同志社を退学した蘇峰は、いったん上京し、その後、幼少期を過ごした大江の家に戻っている。ここで、明治15年(1882)、19歳で自由主義・民主政治を旗印に挙げた「大江義塾(おおえぎじゅく)」を開き、洋学校、同志社で学んだ経験をもとに史学、文章学、経済学を教え、自らも学んでいった。
蘇峰の名を知らしめたのが、明治19年(1886)に記した「将来之日本」だ。
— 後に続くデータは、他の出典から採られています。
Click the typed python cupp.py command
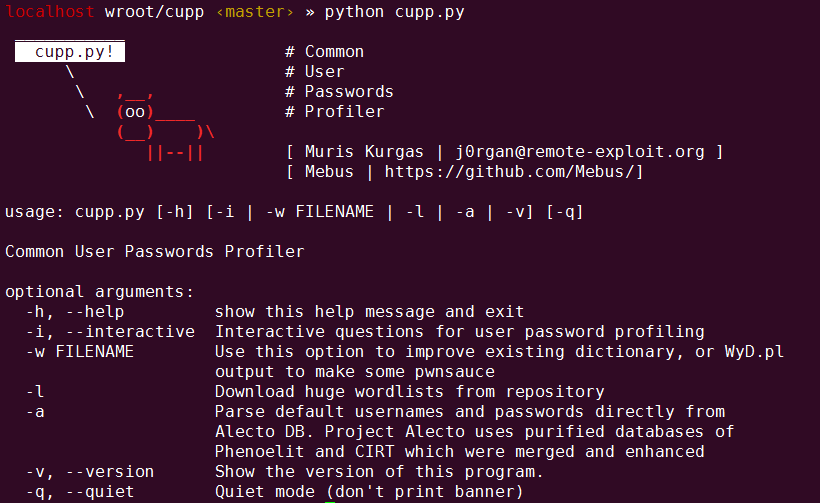Screen dimensions: 820x503 [395, 12]
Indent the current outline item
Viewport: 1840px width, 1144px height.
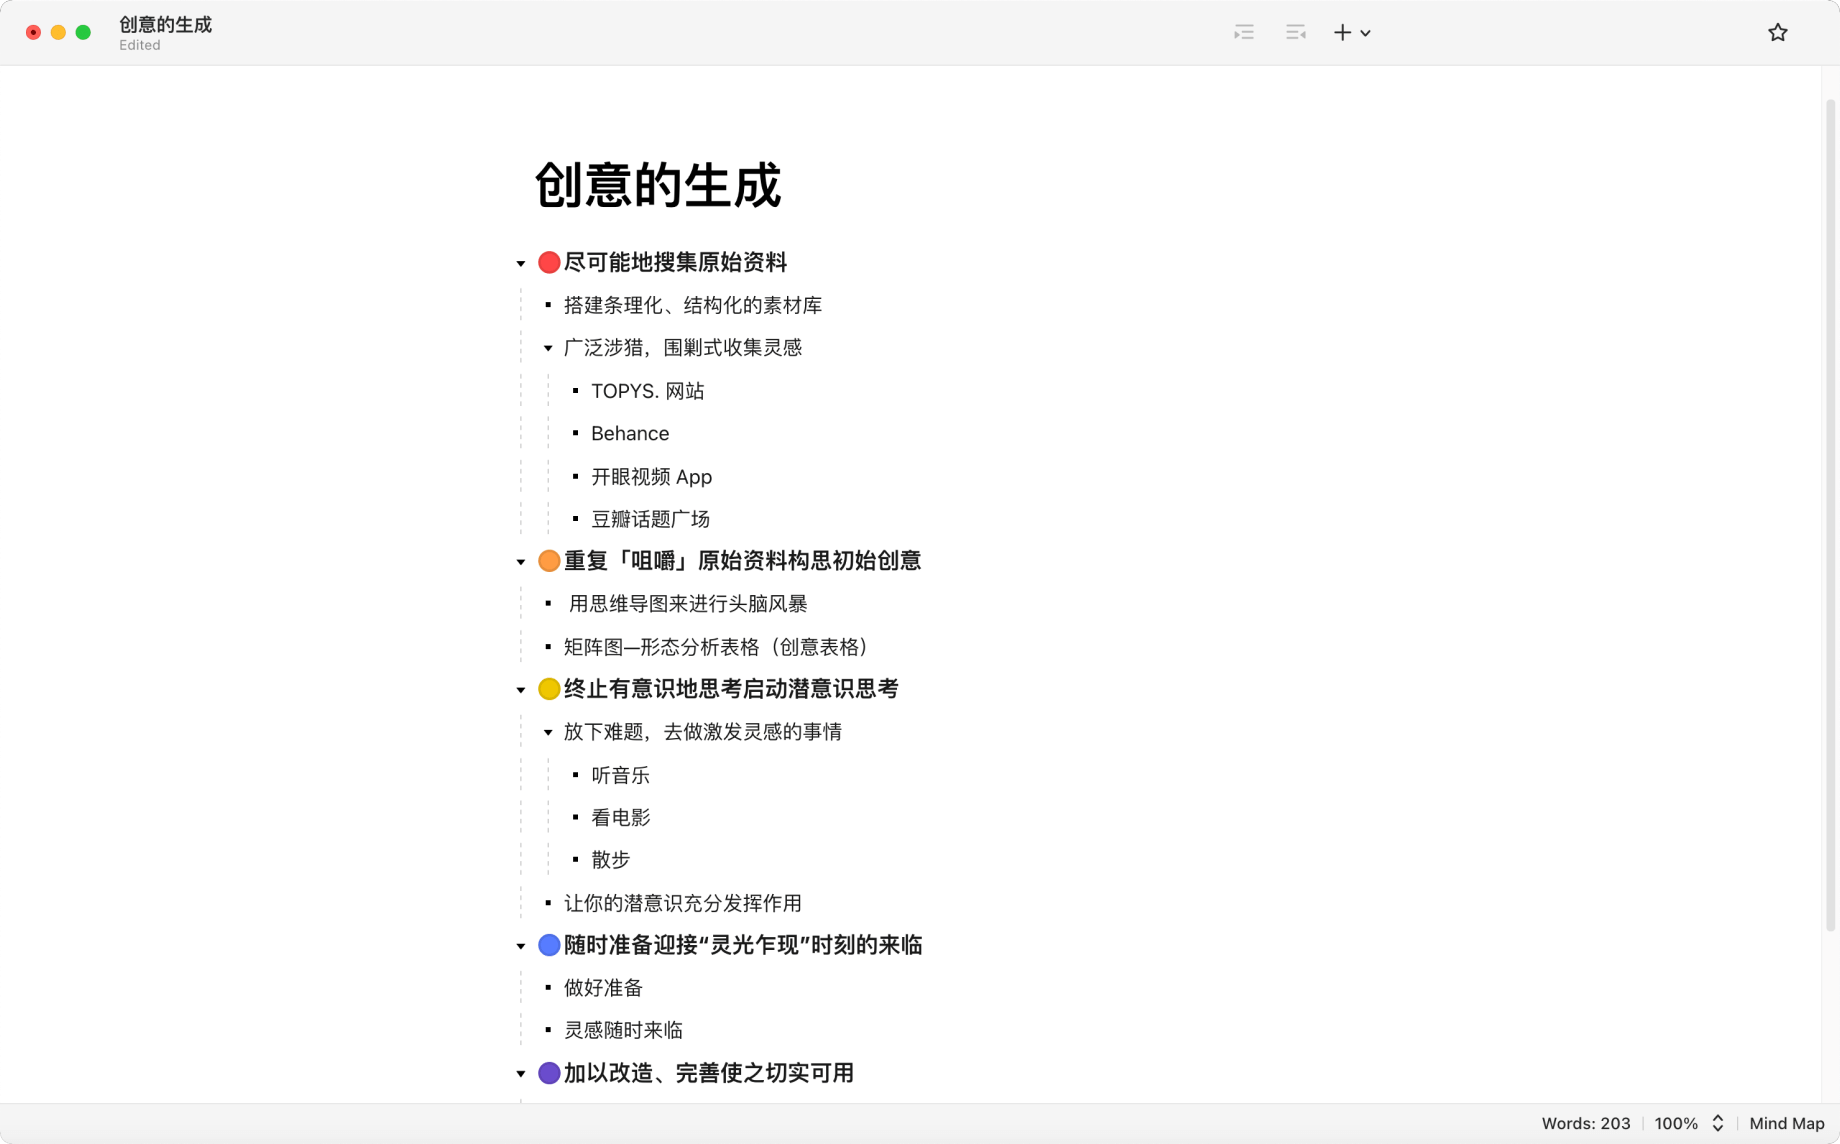click(x=1243, y=32)
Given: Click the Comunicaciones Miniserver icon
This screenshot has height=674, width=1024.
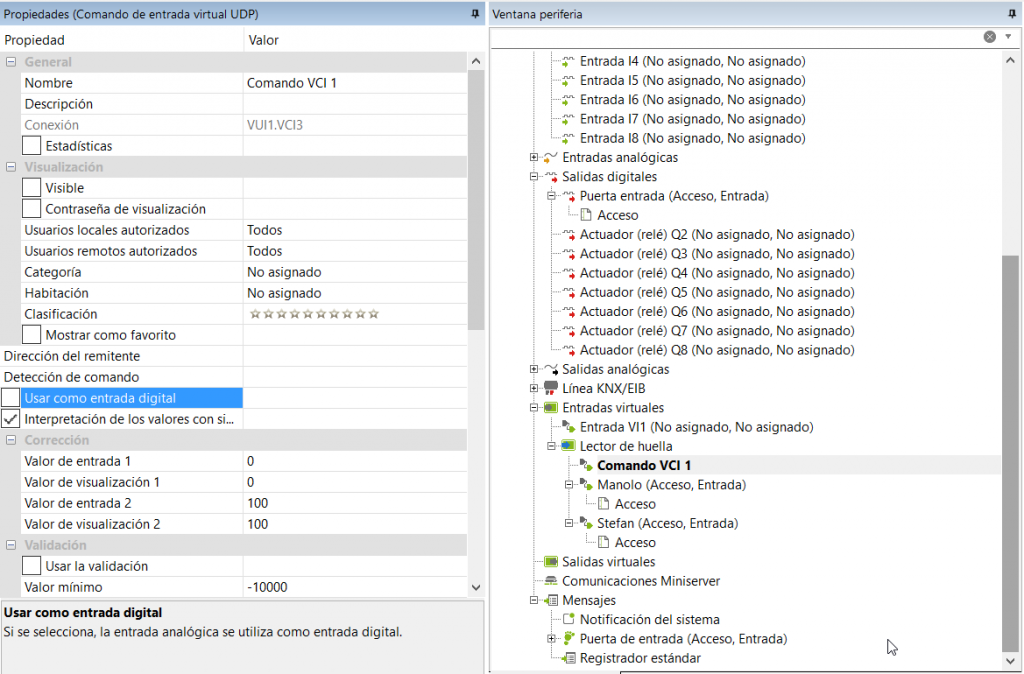Looking at the screenshot, I should [551, 581].
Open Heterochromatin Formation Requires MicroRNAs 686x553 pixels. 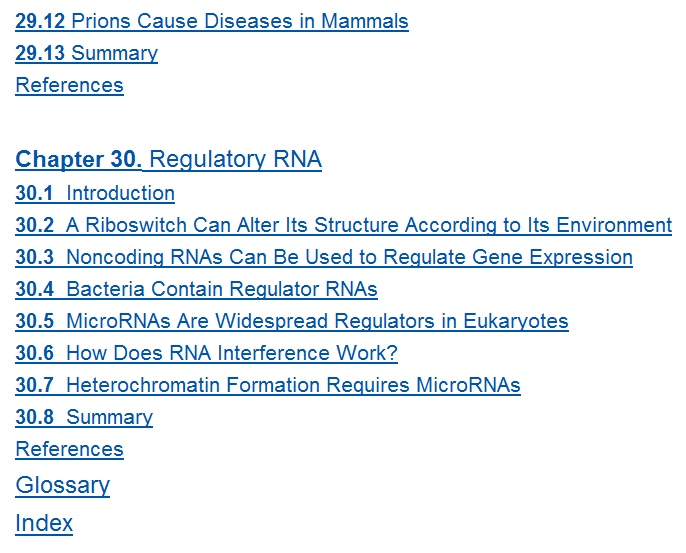click(292, 385)
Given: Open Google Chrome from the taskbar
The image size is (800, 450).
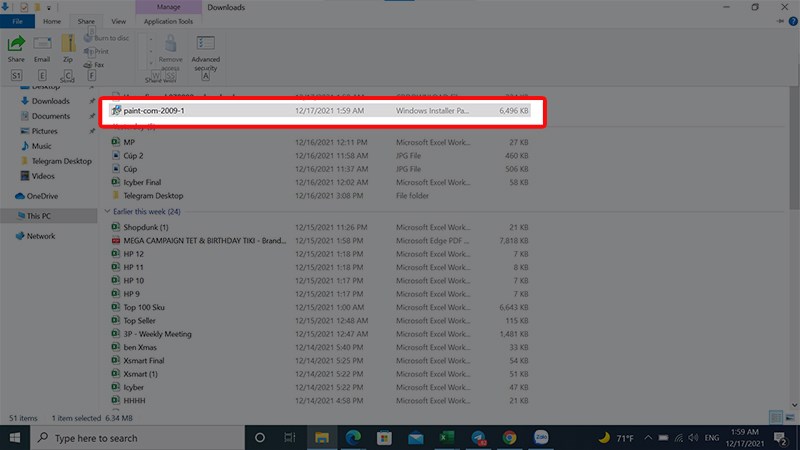Looking at the screenshot, I should pyautogui.click(x=509, y=438).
ジェームズ・ミルやハーバート・スペンサーといったイギリス資本主義のもとに生まれた自由主義者、そして横井小楠の思想を基に、24歳の多感な見識を述べたこの本は当時の青年の心を捉え大ベストセラーとなる。この成功を機に蘇峰は塾をたたみ、家族と上京する。
この本で記されるのは、これからの日本について。特に、明治政府の国策の基本であった富国強兵策に対しては「富国と強兵は両立せず、富国こそが平和につながる」と主張。徳川時代の封建的遺習が残ることに対しても、維新=改革を徹底すべきであると記し、このような世の中を実現するためには「普通教育を盛んにするより外なし」と述べている。そして求める人間像として、困難に直面しても「自ら立ち、自ら成すことの出来る人にして、言わば己が腕を頼む人是なり」とし、一人一人が自由な生き方・考え方をしなければ、自分の足で立つことは出来ないと、現代にも通じるメッセージで締めくくられている。
上京後、「民友社」を結成した蘇峰は、明治20年(1887)に月刊誌「国民之友」を、明治23年(1890)に念願の「国民新聞」を創刊する。弟・蘆花も社員として兄に協力し、海外ニュースの翻訳などに務めた。「国民新聞」に掲載された「不如帰(ほととぎす)」が出世作となり、小説家として知られるようになった。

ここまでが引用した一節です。